Justice is about right and wrong though, and promoting social justice can surely only have meaning when taking into account forces which act beyond the individual – specifically economic behaviours that gave birth to socialist labour movements in the first place.
By acceding to the dominant narrative of the Trans-Atlantic management consultants and business geeks, New Labour quietly gave away the keys to the Kingdom by opening up Britain to market forces in overdrive. As we know from centuries of boom and bust, market forces when let loose in certain conditions demand obedience and leave casualties strewn along the highway while making some people very, very rich.
The current phase of globalisation has put a rocket under these processes and given a huge advantage with those who have the ability to straddle borders and move capital from one jurisdiction to another.
The casualties are, to a greater or lesser extent, all of us. Paper profits in the likes of Enron, Long Term Capital Management and any number of banks and financial institutions were taken away as cash by individuals and turned into hard assets like property, leaving ordinary people out of pocket, requiring public bailouts and ‘necessary’ cuts in public services as demanded by the stupider ideologues of the old order – despite the crisis of confidence undergone by their erstwhile heroes like Alan Greenspan.

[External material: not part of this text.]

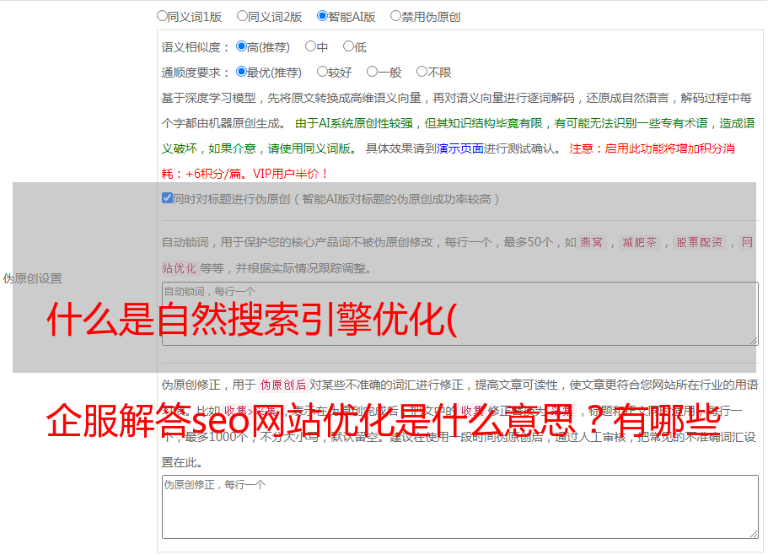Set 通顺度要求 to 最优(推荐)
The width and height of the screenshot is (768, 555).
242,73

This is not wealth creation, it is wealth distribution – burnished by tax evasion and avoidance centred on the City of London and reaching out into tax havens like the Channel Islands and Cayman Islands, where the proceeds of crime exist behind the same veil of secrecy as those of legally-constituted entities.
The global elite and Britain’s weak public life
The global international elite that moves in these circles is now precisely that: it exercises its power globally.

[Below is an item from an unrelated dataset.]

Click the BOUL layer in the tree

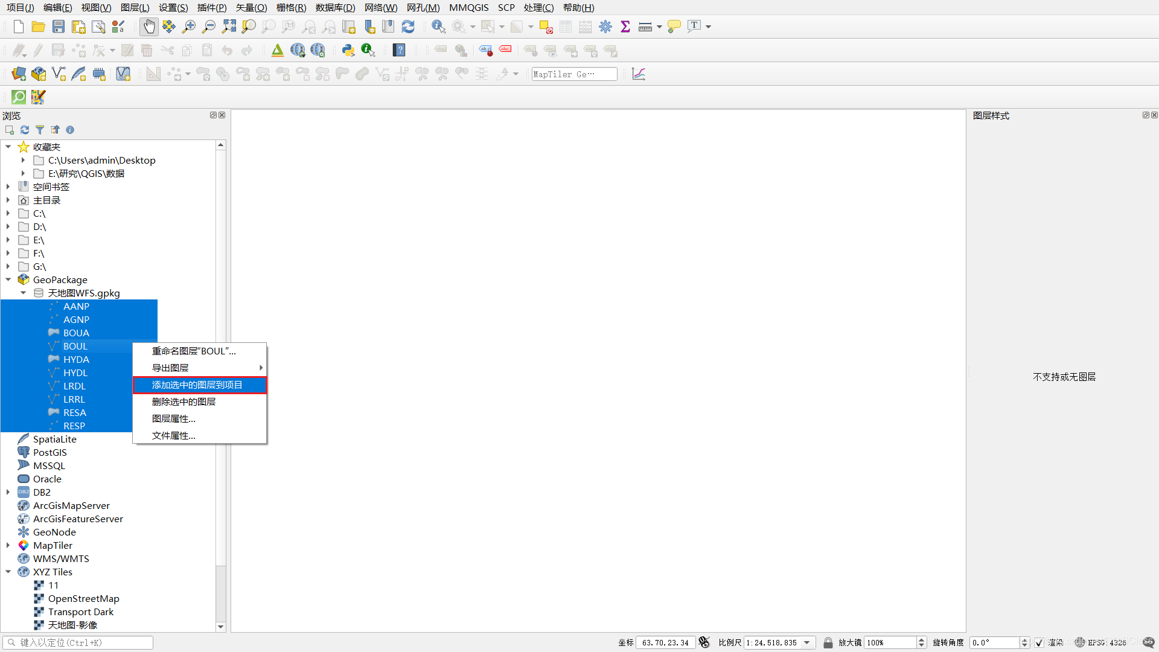coord(74,345)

In Evan Davis’s recent BBC series Made in Britain an estate agent from Knight Frank said that around 75-85% of “top bracket” property sales in central London are to foreign buyers. With the increasing wealth of countries like China and India and in the Middle East, this process will surely only accelerate, increasing the handover of limited resources (land/property) to people who do not vote here and often spend only a few weeks in the country every year.
This is at root about democracy, but the state of democracy in Britain now is that the real issues that people care about are studiously avoided by the people who are meant to be representing us.
When power and control and wealth and the assets of the country (football is another example) get handed over without so much of a whimper to billionaires and charlatans from countries like Russia, Saudi Arabia and China where corruption and exploitation are rife shows how weak the institutions of British public life have become.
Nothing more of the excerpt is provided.